Thursday, March 31, 2011


This time last year and in the months before that, I was not using any kind of formal plot document to help my writing.

19999058.gifWhile that's an excellent way to learn how to tell a story, it slowed me down. I'm familiar with anecdotal evidence from other writers who have never used any kind of plot doc to write and some have been VERY successful. They just dive in knowing two or maybe three things about the story they want to tell and let the words and feelings carry them away. That actually worked for me on a couple of stories when I knew the beginning and the end and the whys of both, but it's harder for works that are longer than say 6000 words or so.

The basic elements of a plot are illustrated above and it looks a lot like climbing a mountain and then trying to ski down the other side. I've found that for me, I need to know where the loose rocks are, where there's danger of avalanche and what kind of amenities there are at the bottom. There needs to be at least one line across the center of the peak there labeled TENSION, the thing that gets forgotten. Even better would be an arc that is held at the climax by a line and label that reads TENSION.
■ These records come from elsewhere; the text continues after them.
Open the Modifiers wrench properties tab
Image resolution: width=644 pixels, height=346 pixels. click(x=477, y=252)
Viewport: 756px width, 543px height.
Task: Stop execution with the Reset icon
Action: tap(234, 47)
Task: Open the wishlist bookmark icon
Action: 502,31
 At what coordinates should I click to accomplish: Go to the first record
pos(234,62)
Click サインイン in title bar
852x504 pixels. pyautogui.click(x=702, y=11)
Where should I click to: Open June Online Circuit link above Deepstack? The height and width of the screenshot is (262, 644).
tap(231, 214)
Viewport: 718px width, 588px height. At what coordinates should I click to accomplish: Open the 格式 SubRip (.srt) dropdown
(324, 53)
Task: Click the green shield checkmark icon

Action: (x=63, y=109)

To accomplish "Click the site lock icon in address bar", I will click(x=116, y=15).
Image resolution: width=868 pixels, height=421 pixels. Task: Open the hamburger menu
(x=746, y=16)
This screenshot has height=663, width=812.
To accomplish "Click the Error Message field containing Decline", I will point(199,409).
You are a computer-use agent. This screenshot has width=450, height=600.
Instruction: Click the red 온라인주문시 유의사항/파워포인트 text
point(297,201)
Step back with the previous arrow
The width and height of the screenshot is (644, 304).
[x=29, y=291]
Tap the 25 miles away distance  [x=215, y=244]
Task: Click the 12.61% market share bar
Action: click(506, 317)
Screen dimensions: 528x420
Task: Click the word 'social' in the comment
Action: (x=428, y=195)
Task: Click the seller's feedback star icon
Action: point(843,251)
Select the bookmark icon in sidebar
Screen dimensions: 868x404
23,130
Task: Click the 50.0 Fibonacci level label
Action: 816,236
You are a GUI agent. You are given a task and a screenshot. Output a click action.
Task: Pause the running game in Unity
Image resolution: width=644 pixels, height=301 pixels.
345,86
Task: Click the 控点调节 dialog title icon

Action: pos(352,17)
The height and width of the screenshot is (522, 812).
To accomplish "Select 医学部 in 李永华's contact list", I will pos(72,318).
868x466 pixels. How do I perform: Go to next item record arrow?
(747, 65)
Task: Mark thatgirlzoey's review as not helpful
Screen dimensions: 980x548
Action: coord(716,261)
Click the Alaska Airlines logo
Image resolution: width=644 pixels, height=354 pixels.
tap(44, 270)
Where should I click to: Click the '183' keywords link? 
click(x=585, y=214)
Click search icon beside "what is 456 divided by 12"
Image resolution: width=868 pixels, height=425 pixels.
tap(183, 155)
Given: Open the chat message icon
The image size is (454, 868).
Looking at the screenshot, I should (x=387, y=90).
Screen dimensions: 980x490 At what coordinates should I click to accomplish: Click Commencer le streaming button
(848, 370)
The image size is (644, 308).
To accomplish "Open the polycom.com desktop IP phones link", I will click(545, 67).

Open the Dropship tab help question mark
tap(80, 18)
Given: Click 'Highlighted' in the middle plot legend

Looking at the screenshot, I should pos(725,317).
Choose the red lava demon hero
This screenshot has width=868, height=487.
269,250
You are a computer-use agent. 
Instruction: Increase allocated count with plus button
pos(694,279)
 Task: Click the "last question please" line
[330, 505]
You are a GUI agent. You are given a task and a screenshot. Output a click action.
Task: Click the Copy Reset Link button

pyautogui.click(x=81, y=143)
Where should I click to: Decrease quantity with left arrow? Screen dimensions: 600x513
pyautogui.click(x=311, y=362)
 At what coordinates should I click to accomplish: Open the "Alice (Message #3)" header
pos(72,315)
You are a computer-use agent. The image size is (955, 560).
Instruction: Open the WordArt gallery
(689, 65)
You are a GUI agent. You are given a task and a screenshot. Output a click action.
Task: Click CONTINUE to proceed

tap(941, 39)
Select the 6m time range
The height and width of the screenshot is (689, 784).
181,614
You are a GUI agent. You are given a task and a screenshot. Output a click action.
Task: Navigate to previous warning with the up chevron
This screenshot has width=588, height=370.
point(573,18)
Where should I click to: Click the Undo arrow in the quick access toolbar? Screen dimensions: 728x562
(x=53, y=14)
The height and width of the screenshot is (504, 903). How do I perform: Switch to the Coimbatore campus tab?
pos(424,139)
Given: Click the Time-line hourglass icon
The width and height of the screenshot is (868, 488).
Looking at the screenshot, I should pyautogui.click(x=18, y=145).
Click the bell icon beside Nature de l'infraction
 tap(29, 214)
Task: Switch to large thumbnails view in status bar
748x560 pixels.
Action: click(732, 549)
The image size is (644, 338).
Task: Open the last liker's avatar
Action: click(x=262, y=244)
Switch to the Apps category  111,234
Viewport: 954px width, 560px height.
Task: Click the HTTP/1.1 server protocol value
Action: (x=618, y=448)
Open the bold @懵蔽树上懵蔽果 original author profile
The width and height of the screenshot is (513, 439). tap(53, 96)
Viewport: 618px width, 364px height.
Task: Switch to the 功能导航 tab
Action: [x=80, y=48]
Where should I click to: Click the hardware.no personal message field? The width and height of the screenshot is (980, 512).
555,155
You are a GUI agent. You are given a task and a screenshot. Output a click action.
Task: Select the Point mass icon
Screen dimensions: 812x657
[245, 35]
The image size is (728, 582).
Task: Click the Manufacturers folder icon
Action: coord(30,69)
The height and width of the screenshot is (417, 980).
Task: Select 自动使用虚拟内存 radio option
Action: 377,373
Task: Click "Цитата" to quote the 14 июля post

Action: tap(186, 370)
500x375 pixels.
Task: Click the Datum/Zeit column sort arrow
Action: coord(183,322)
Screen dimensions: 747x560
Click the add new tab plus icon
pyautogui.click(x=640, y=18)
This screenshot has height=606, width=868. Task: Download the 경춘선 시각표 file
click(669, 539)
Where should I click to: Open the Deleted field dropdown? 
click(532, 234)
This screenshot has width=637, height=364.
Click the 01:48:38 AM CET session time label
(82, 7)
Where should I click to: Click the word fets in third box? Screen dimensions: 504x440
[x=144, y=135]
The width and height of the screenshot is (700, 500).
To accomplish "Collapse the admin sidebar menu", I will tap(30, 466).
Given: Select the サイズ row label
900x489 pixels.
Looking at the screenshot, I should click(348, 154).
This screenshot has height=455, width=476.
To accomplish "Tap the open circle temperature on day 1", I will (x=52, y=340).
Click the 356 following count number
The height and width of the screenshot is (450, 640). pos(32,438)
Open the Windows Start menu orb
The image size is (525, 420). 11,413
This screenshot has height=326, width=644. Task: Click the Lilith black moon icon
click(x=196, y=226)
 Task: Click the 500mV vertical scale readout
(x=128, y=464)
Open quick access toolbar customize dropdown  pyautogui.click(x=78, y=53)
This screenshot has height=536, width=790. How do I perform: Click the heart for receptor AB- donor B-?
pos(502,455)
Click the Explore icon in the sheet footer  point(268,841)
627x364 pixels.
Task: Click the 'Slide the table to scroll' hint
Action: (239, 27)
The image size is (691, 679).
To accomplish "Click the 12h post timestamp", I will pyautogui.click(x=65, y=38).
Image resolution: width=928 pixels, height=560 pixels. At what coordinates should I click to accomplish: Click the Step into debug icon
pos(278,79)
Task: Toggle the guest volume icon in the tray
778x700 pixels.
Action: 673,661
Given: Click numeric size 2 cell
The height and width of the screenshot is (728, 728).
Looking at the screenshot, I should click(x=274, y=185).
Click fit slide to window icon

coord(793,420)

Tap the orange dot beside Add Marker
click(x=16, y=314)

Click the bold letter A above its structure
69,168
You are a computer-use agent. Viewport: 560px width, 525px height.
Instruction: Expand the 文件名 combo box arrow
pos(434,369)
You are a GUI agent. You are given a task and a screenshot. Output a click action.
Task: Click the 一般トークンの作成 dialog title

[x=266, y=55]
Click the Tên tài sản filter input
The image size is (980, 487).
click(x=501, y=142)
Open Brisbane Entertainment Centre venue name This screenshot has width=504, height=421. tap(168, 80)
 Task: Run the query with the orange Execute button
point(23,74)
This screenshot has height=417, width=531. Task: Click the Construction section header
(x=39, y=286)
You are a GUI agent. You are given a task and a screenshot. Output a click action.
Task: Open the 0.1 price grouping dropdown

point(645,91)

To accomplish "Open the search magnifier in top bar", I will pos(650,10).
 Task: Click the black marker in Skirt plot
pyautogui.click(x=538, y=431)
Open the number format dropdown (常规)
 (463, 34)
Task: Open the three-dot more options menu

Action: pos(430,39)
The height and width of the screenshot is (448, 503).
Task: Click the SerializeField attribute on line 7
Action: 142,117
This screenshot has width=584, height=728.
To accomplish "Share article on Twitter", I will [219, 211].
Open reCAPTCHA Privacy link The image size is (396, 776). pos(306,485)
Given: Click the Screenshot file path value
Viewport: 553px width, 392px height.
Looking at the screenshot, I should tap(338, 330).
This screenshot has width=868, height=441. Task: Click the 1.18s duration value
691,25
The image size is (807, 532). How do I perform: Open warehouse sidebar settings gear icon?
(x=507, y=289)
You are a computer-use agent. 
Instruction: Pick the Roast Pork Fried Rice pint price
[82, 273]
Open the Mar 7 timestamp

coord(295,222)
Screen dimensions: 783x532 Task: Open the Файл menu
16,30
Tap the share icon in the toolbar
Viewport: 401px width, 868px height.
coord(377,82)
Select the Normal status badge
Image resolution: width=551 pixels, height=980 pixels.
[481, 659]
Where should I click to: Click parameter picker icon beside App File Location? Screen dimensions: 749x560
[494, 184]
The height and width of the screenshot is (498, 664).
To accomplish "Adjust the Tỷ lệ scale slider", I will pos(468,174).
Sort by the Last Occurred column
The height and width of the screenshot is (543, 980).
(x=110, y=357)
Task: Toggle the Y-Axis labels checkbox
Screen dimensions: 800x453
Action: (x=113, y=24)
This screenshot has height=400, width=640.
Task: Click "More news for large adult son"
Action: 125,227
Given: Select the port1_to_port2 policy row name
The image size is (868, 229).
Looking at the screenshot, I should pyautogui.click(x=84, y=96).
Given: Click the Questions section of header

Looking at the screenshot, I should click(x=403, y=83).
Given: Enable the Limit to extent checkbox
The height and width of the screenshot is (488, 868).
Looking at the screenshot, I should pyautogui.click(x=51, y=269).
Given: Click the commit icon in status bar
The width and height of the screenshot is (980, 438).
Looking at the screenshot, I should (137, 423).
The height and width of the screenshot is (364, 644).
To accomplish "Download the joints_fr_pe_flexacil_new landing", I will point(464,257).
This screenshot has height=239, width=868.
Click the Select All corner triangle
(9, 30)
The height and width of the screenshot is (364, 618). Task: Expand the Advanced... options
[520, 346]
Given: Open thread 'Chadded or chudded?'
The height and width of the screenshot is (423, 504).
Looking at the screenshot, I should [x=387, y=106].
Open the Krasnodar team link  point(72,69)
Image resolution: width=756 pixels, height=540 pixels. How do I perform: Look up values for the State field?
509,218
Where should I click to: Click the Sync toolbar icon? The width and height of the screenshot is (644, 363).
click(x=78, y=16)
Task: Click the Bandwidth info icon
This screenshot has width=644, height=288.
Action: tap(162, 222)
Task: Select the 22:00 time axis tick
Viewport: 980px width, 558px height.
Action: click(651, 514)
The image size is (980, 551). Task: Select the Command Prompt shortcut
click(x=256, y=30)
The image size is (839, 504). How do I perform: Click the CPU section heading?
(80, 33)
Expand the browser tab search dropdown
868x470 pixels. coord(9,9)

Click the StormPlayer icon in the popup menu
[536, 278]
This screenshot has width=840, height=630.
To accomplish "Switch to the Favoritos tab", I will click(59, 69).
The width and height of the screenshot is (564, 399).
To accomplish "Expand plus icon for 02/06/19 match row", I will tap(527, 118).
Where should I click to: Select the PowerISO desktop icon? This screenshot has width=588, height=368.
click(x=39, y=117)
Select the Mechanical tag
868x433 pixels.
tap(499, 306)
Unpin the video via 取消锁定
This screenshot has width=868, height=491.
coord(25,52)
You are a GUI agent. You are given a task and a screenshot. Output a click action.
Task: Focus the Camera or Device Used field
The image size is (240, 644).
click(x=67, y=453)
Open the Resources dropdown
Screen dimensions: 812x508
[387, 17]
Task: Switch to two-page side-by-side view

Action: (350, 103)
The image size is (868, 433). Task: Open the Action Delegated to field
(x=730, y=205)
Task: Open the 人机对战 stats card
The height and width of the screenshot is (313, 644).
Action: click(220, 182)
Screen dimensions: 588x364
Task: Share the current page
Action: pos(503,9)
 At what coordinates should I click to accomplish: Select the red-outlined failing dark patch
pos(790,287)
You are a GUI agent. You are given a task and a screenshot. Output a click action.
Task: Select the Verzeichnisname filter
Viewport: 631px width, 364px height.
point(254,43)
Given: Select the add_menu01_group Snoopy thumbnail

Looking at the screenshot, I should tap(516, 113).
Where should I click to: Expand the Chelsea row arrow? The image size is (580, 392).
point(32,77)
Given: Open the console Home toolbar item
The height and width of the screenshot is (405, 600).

This is why I need a plot document. I'm playing around with a version of Blake Snyder's Beat Sheet  and I'll let you know how that goes, but for now it's helping me find all the places where there's not enough tension in the story; tension between characters and within themselves in regards to the actions they have to take. I've played with using the Levitz Paradigm, with basic character sheets and a lot of other tools that are scattered around the web like nuggets of gold.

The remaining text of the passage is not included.